Steve and Jeanne Cowan and Kathy and I spent 10 days this month with Jesus Hope of Romania in Timisoara, Romania’s second largest city.   Steve Jeanne and Kathy each had their own tasks interacting with the children in the orphanage, delivering food to the hungry, visiting the mentally handicapped and the elderly in Bethany House, and supporting the constructing of a new retreat house for youth.   My task was to teach and preach the Bible.  In eight days I taught spoke or preached 16 times:  to a pastors gathering, to a pastors retreat, to six churches, to a youth gathering and to a couples gathering.  Steve may have had the toughest job of all.  He had to listen to me 16 times.
Jesus Hope of Romania was founded in 1990  by Peter Dugulescu, pictured above.  
Peter had been a Baptist pastor in the 1970’s and 80’s under communism.  The Orthodox Church had been compromised by the Communists and the Baptists and Pentecostals were being watched and threatened. Peter had been arrested, interrogated, questioned, offered coffee with poison in it, threatened, and had a bus t- bone his car in an assassination attempt, and later heard from an imprisoned communist assassin who was charged with killing Peter but couldn’t pull the trigger. Peter also had church members who were blackmailed into becoming informants, had his telephone lines tapped and rooms bugged.  
Many of us at CLC had the honor of meeting this humble and courageous man when he visited us 6 years ago before he passed of a heart attack.  Ligia, his daughter has since become president and she’s visited with us many times. 
As for me this trip was very humbling and very spiritually alivening.  Like most of us from New London I am a comfortable, “1%er”,  meaning that I am among the top one percent of the wealth of the world who has never faced a bullet or poison or loss of anything.  And I was asked to teach these faithful, resource starved pastors.   That was humbling to say the least.  
Here’s Romania between 1945 and Christmas Day of 1989

The red part of the map was under communist control and the border between east and west was called the iron curtain, a border with an actual metal fence, land mines, and armed guards. It was November 9, 1989 that the wall fell, first in Berlin.
But a month later Romania was still standing with Nicolae Ceaucescu still holding on to his brutal Dictatorship.
One of the many pastors who stood firm in his faith under communism was Lazlo Tokes. On Dec 15 his wife was pregnant and sick and security police were trying to come into his church to take him away, but church members formed a human chain to prevent them from doing so.
The crowd grew, candles were passed out and hundreds were lit. The crowd was ordered to disperse but didn’t.  The army fired into the crowd, and a total of 93 people were killed.  The crowd grew and moved to the city square.   At one end of the city square was the Orthodox Church and at the other end was the Opera house.   I took the picture below from the church so that you can see the size of the city square.

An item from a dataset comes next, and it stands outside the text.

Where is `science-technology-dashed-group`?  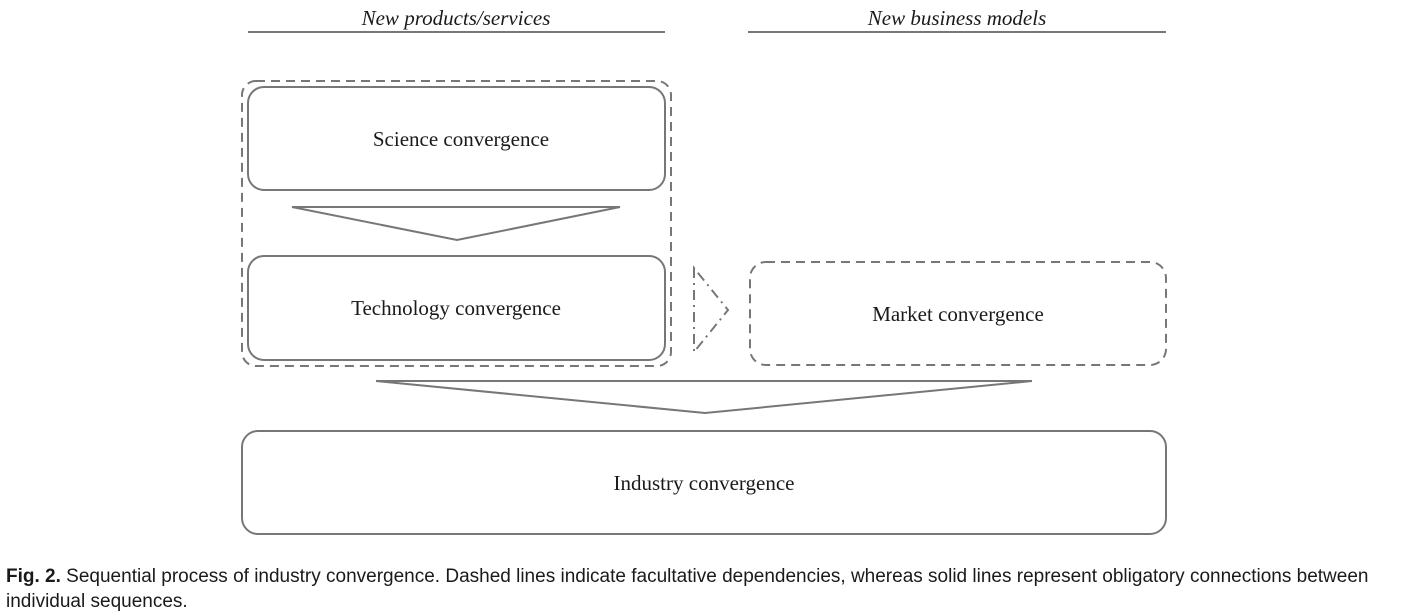
science-technology-dashed-group is located at coordinates (456, 224).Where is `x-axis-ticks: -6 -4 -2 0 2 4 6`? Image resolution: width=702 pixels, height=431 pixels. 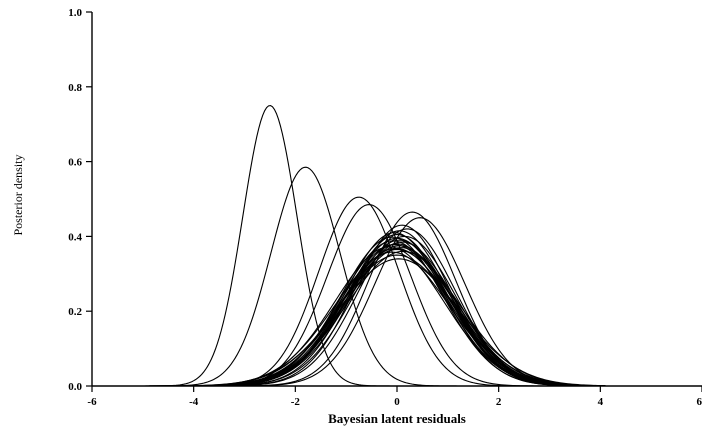
x-axis-ticks: -6 -4 -2 0 2 4 6 is located at coordinates (394, 397).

By Friday December 22 the entire square was filled.  The picture below is an actual photo taken on December 22, 1989 from the Opera house balcony.

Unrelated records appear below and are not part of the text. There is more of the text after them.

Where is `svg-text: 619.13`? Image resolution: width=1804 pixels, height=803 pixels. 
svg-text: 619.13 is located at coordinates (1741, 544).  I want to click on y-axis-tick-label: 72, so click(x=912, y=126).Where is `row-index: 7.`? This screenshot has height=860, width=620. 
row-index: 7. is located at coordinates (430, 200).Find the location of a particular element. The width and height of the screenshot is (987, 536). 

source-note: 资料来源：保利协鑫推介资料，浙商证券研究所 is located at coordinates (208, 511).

Peter Dugalescu, Ligia’s father, was called upon to speak to the crowd.    Ligia who was 17 was crying not wanting her father to go for fear that he too would be shot.  But he went.  When he stood on the balcony of the opera house, someone from the crowd shouted “God exists” and crowed began chanting, “God exists, God exists”.   After 45 years of the Soviet Union’s greatest efforts to stamp out God, 2,000 men and women were shouting “God exists!  
Then Peter said something that I find very moving.   I said to the crowed from the Opera House balcony, “I hope you still know this prayer”.  He then led them in praying it together.   Instinctively, the crowd, without being told to do so, fell to their knees, turned their backs to Peter and faced the church at the other end of the square and prayed the Lord’s Prayer.  

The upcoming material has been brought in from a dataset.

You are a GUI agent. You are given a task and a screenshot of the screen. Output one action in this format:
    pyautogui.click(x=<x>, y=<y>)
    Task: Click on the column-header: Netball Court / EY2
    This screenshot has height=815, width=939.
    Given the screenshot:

On Christmas Day 1989, Ceacescu was deposed and Romania freed.  Communism not only could not stamp out God, it fell at the hands of God.

A Big Lesson for Each of Us  

Those who remained faithful to Jesus Christ, through prayer, candlelight vigils, faithfulness when suffering, with no human power on their side, just living  in their weakness, were actually living in the greatest power on earth.  It was the church, believers all over Eastern Europe, whom God used to bring down the largest most fearful force in the world.   Jesus is Lord of the earth, not communism, not the United States, not radical Islam.  

The lesson for us is that God uses us most powerfully when we stick together in unity and in weakness.  Suffering will happen it always does, but if we persevere we will always find that Jesus as Lord overcomes all evil.  

Therefore when you find yourself at that place in your life when you are crying out to God, “when Lord when, when will you DO something!” It is then that you must throw yourself on the faithfulness of God through Jesus Christ.  Don’t quit.   Never give up.   Jesus is Lord.  45 years of entrenched communism fell in days.   

In your weakness, in your willingness to endure the suffering of Christ, in your trust in God’s faithfulness to set things right, is your strength.  Resurrection, restoration and new life will come to you, not just in its final and eternal form but also in some kind of temporal form, in some kind of a blessing from God for which you will be able to look to the heavens and say, “thank you God, thank you, thank you, thank you!!”  But you must not give up.   Your pain and suffering when you experience them will feel interminable, but they are not.   The final word is always God’s.